Civil Rights

When Emmett Till was murdered in 1955, the people of Mississippi found themselves at the forefront of one of the most pivotal periods of American history. This tragic event is widely considered the igniting spark of the modern Civil Rights movement. While the death of Emmett Till made national headlines, it was not the only event to set the scene for this great struggle. Only months before Till’s death, Reverend George Lee of Belzoni was assassinated after registering to vote. Other events in Mississippi, from the murder of Medgar Evers in 1963 to the killing of the three Civil Rights workers in Neshoba County the following year, rallied those involved with the Civil Rights movement and brought more people to the cause. Half a century later, Mississippi is the embodiment of changing times. Today, Mississippi has more elected African-American officials than any other state in the country, as the civil rights movement continues as a strong element of political, social and daily life.

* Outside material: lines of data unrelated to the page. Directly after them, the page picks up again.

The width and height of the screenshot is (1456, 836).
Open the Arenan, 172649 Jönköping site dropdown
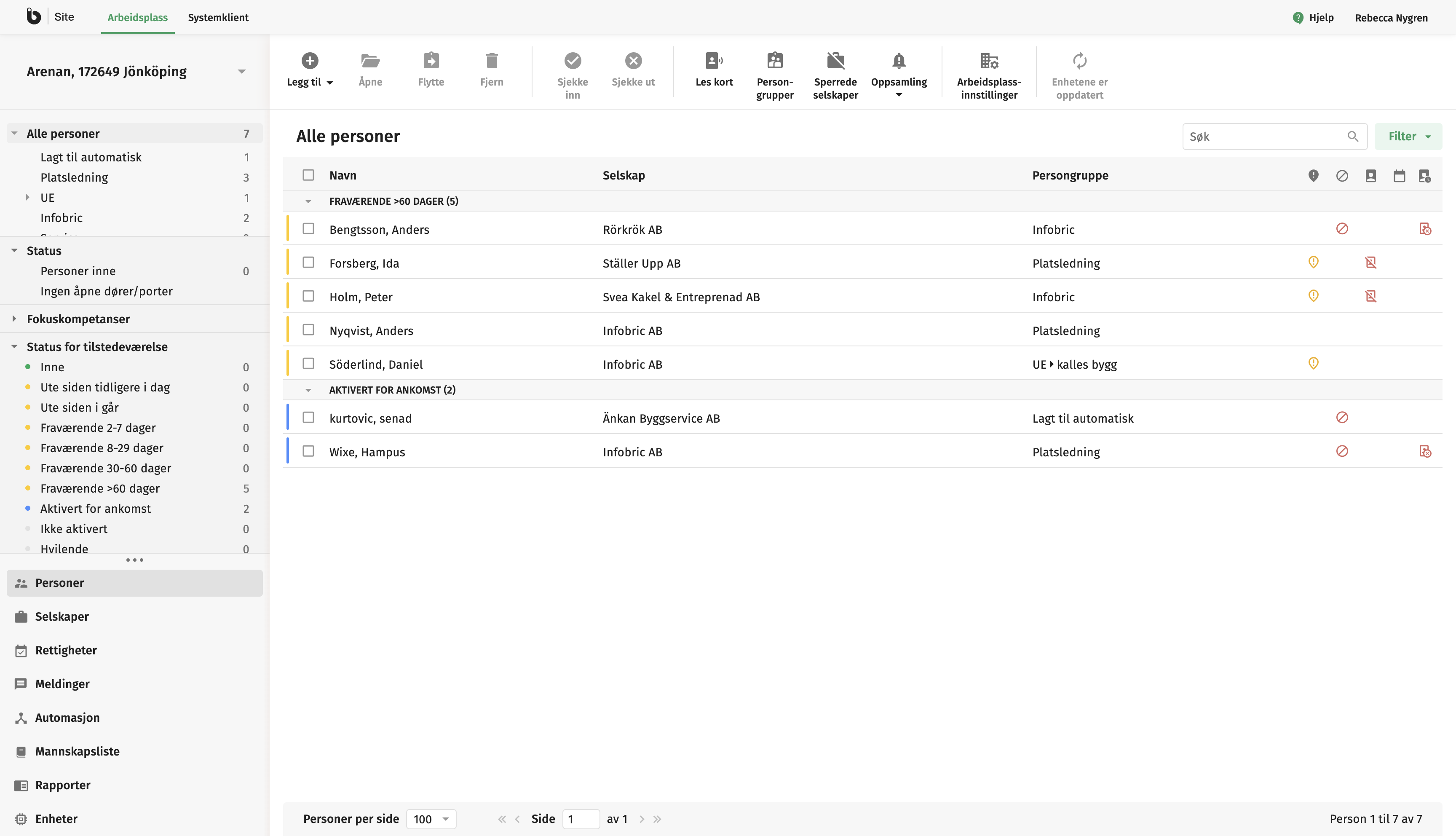242,72
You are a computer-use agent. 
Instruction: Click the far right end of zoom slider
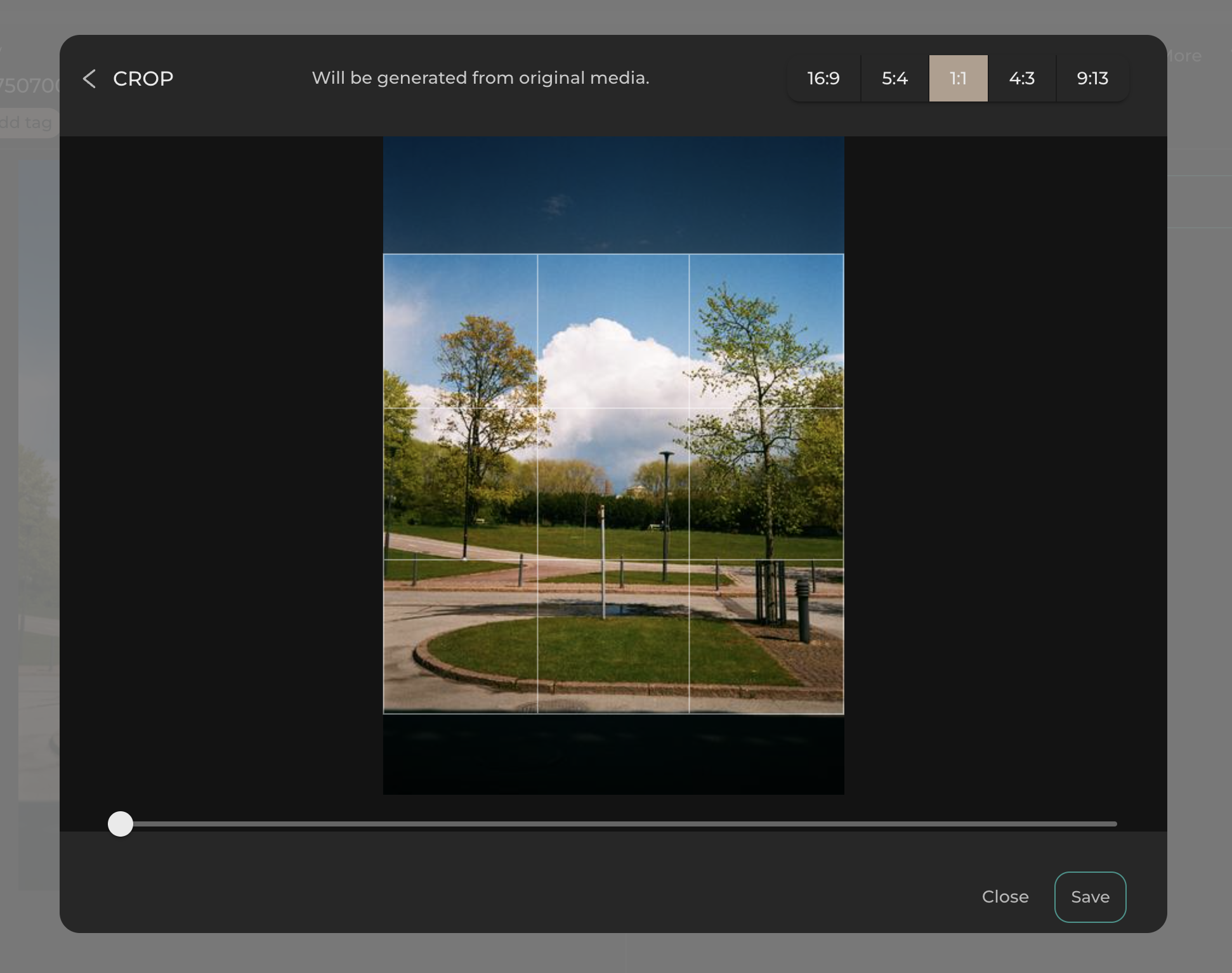(x=1114, y=824)
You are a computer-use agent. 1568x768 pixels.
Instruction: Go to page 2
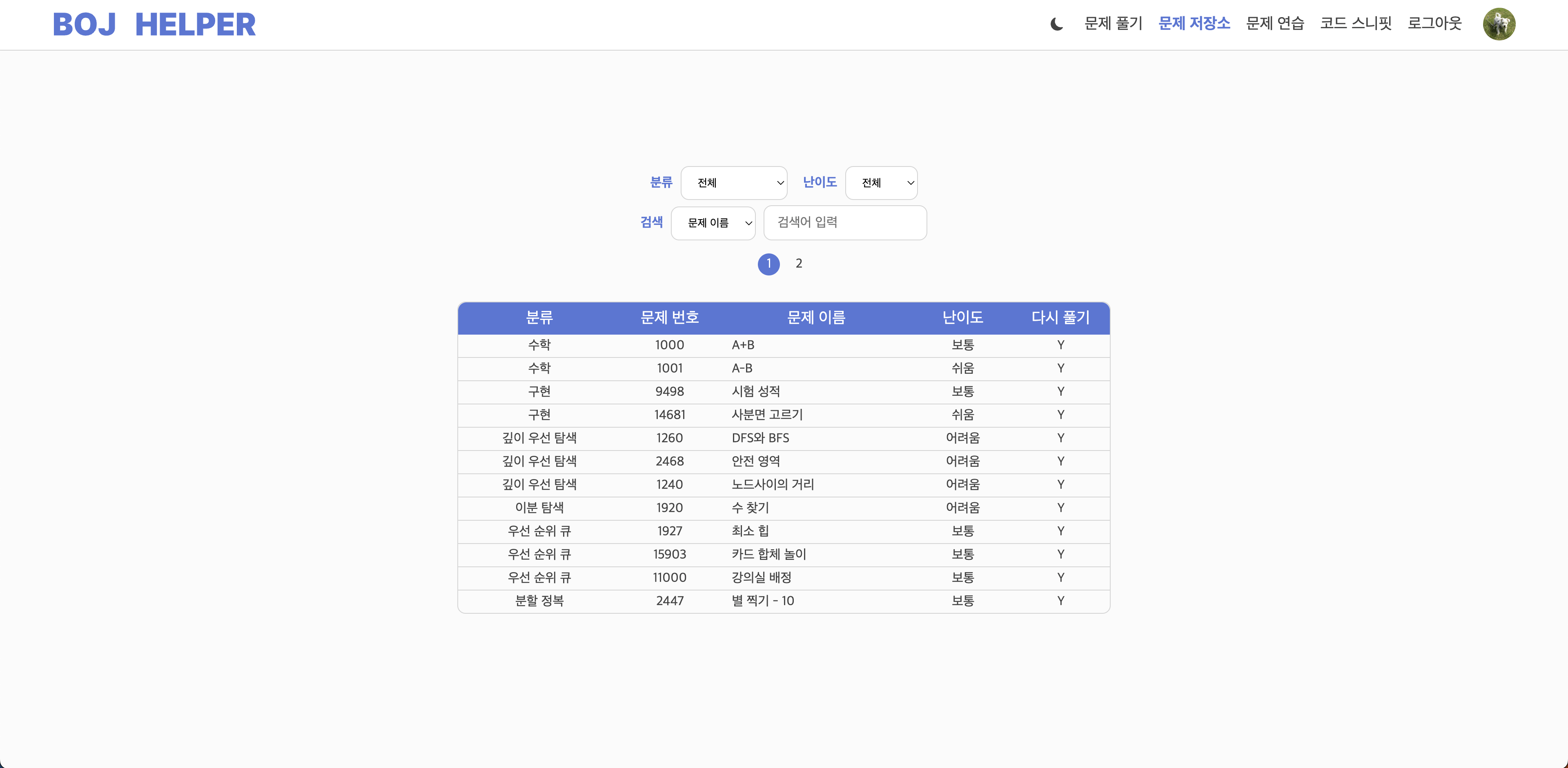pos(799,264)
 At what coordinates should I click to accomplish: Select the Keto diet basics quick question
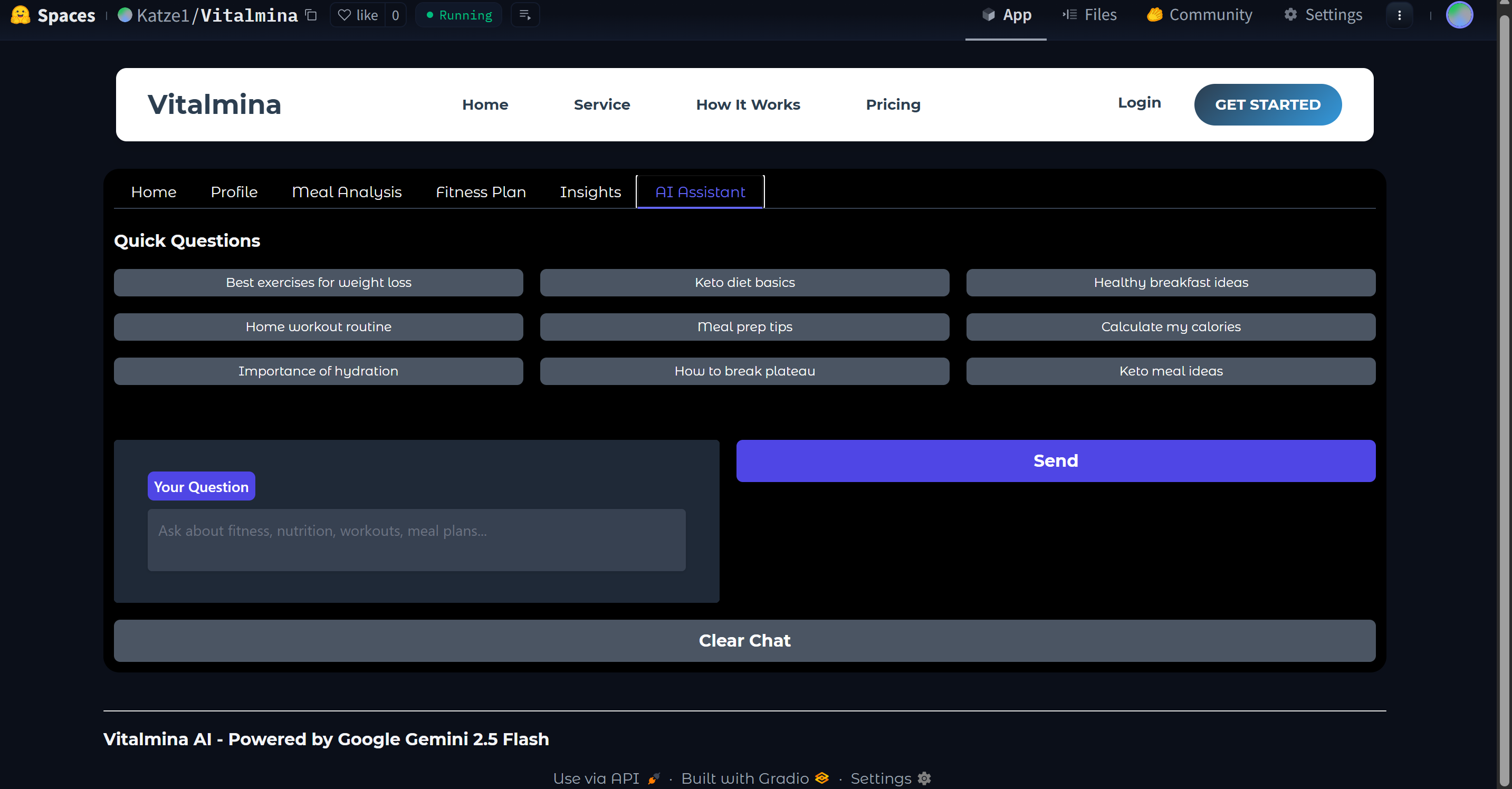[x=744, y=283]
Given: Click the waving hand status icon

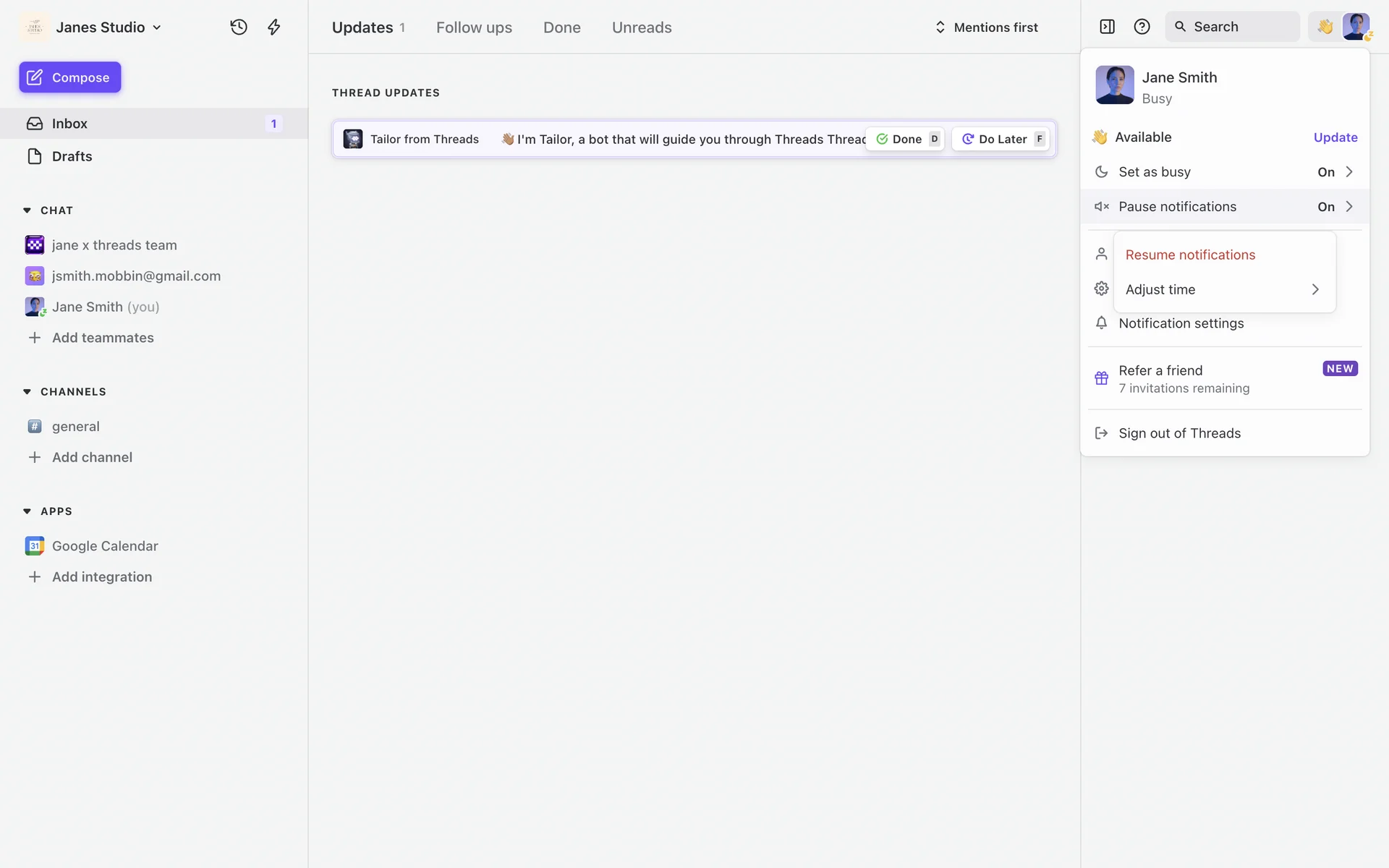Looking at the screenshot, I should (x=1325, y=27).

The new, interactive Mississippi Civil Rights Museum in Jackson explores the true stories of the Civil Rights movement, and shows how those events shaped a state and changed the world. Once you visit the museum, venture to some of the 25 sites on the Mississippi Freedom Trail to experience history at the source.

Medgar and Myrlie Evers Home National Monument

Jackson, MS

The Medgar and Myrlie Evers Home National Monument, also known as Medgar Evers House, is a historic house museum at 2332 Margaret Walker Alexander Drive in Jackson, Mississippi. Built in 1956, it was the home of African-American civil rights activist […]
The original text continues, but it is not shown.